Il convient dès lors de confirmer le jugement qui a rejeté la demande de la société DRH.
Sur la demande de dommages-intérêts pour résistance abusive
La société I Day Plus n’allègue, ni ne justifie du préjudice qu’elle subirait à raison de la résistance de la société DRH qui ne serait déjà réparé par l’octroi des intérêts courant sur les sommes octroyées ou dans le cadre des dispositions de l’article 700 du code de procédure civile. Le jugement sera confirmé en ce qu’il a rejeté cette demande.
Sur la demande d’attribution de la somme saisie le 28 juin 2019
Il n’y a pas lieu d’ordonner l’attribution au profit de la société I Day Plus de la somme saisie à titre conservatoire le 28 juin 2019 sur le compte bancaire de la société DRH, l’appelante pouvant se la faire attribuer en faisant procéder à la conversion de la saisie conservatoire en application des articles L. 523-2 et R. 523-7 et suivants du code des procédures civiles d’exécution.
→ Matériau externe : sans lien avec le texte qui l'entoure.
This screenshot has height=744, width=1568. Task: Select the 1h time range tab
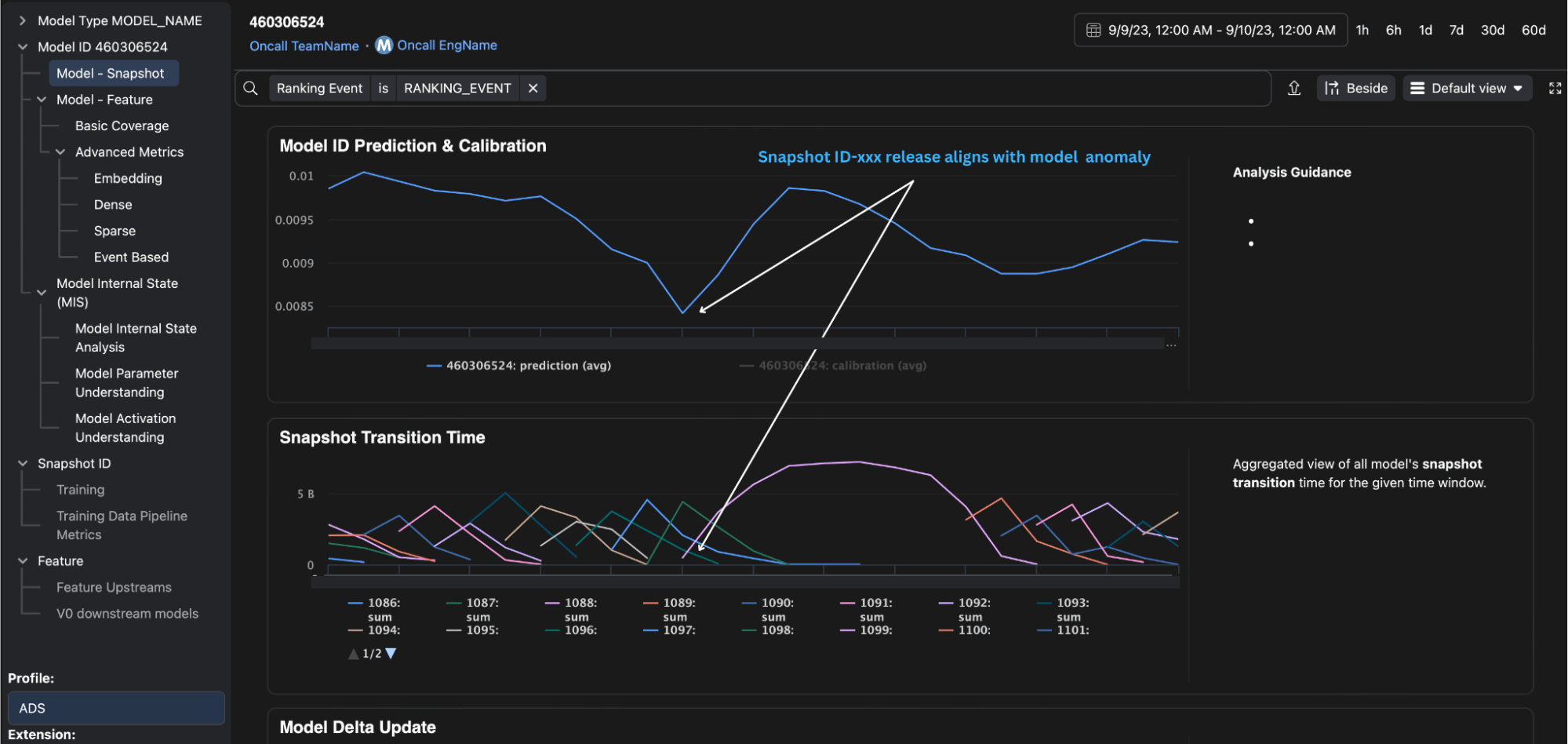point(1362,30)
Sur les demandes accessoires
Vu les articles 696 et 700 du code de procédure civile, le sens de l’arrêt conduit à infirmer le jugement en ses dispositions relatives aux dépens, à mettre les dépens de première instance et d’appel à la charge de la société DRH et à allouer à la société I Day Plus une indemnité procédurale de 10 000 euros.
PAR CES MOTIFS
La cour,
Confirme le jugement en ce qu’il a débouté la société Diables Rouges Holding de sa demande reconventionnelle et à débouté la société Independant [U] Plus de sa demande de dommages-intérêts ;
Infirme le jugement pour le surplus ;
Statuant sur les chefs infirmés et y ajoutant,
Condamne la société Diables Rouges Holding à payer à la société Independant [U] Plus la somme de 179 369,52 euros avec intérêts au taux légal à compter du 16 octobre 2018 sur la somme de 115 536 euros et à compter du 14 janvier 2021 sur la somme de 63 833,52 euros ;
Ordonne la capitalisation des intérêts dus pour une année entière ;
Dit n’y avoir lieu à ordonner l’attribution à la société Independant [U] Plus de la somme de 84 211,50 euros saisie le 28 juin 2019 ;
Condamne la société Diables Rouges Holding aux dépens de première instance et d’appel ;
Condamne la société Diables Rouges Holding à payer à la société Independant [U] Plus la somme de 10 000 euros au titre de l’article 700 du code de procédure civile.